Le roi court à Iseut, qui lui crie : « Pitié ! » mais en vain. Il la prend par la main et la livre aux lépreux.

Par bonheur, les lépreux, emmenant Iseut, passent à côté de l’endroit où Tristan se tenait embusqué avec son écuyer Governal. Il reconnaît son amie et s’élance au-devant de la troupe : « Vous l’avez assez loin menée. Laissez-la, si vous ne voulez qu’avec cette épée je ne fasse voler vos têtes ! » Le chef de la bande s’écrie : « Aux bâtons ! On verra bien qui est des nôtres ! » Il fallait voir tous ces lépreux se mettre en défense, ôter leurs manteaux et agiter leurs béquilles ! Governal est venu au cri ; il avait pris une branche de chêne dont il frappe celui qui tenait Iseut, et il la délivre. Béroul ajoute que Tristan était trop preux et courtois pour occire de pareilles gens, quoi qu’en aient dit certains conteurs, qui ne savent pas bien l’histoire.

La forêt du Morois. — Tristan s’en va avec la reine. Iseut ne sent plus aucun mal, et les deux amants s’enfoncent dans la forêt du Morois.
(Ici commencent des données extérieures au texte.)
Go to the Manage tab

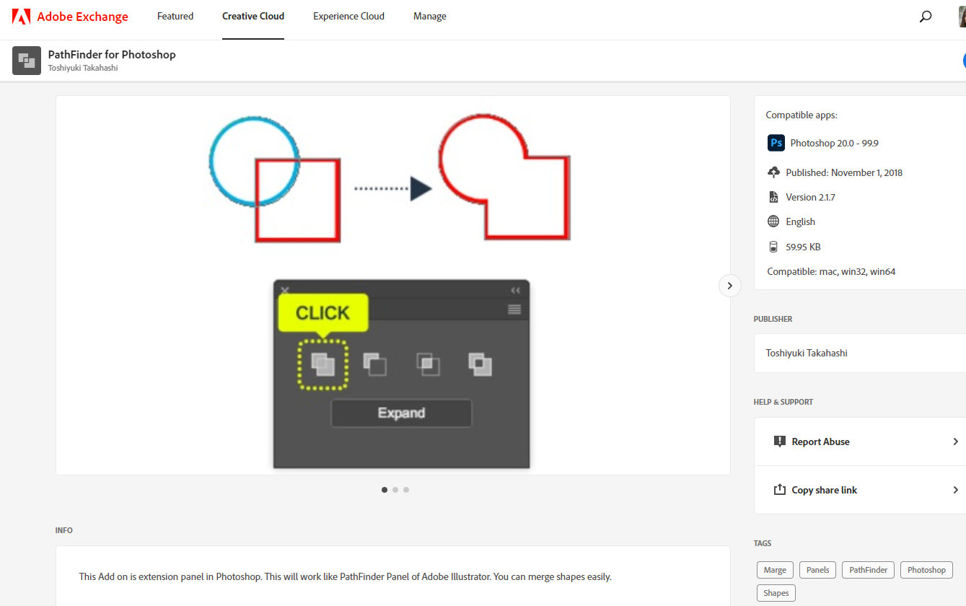click(x=430, y=17)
Il fallait y vivre ; mais Tristan était fort bon archer, et Governal avait enlever un arc à un forestier.

Tristan prit l’arc, par le bois va,
Vit un chevreuil, encoche et tire.
Tristan l’a pris, s’en vient avec,
Puis il coupe aux arbres des feuilles ;
Iseut les a épais jonchées.
Tristan s’assit avec la reine,
Governal savait la cuisine,
De sèche buche fait bon feu.
La reine est fortement lassée
Par la peur où elle a passé ;
Sommeil lui prit, dormir voulut
Entre les bras de son ami.

L’auteur s’interrompt ici pour raconter la fin du méchant nain. Il connaissait un secret du roi, que les barons voulurent lui faire découvrir, un jour qu’il était ivre. Il emmena trois d’entre eux à la campagne, et cria le secret dans un trou, au pied d’une aubépine :

« Marc a oreilles de cheval. »

Les barons l’entendent, et, peu de temps après, racontent au roi qu’ils savent son secret : « C’est ce sorcier de nain, dit le roi, qui a fait que j’ai des oreilles de cheval. » Puis il prend son épée et lui coupe la tête.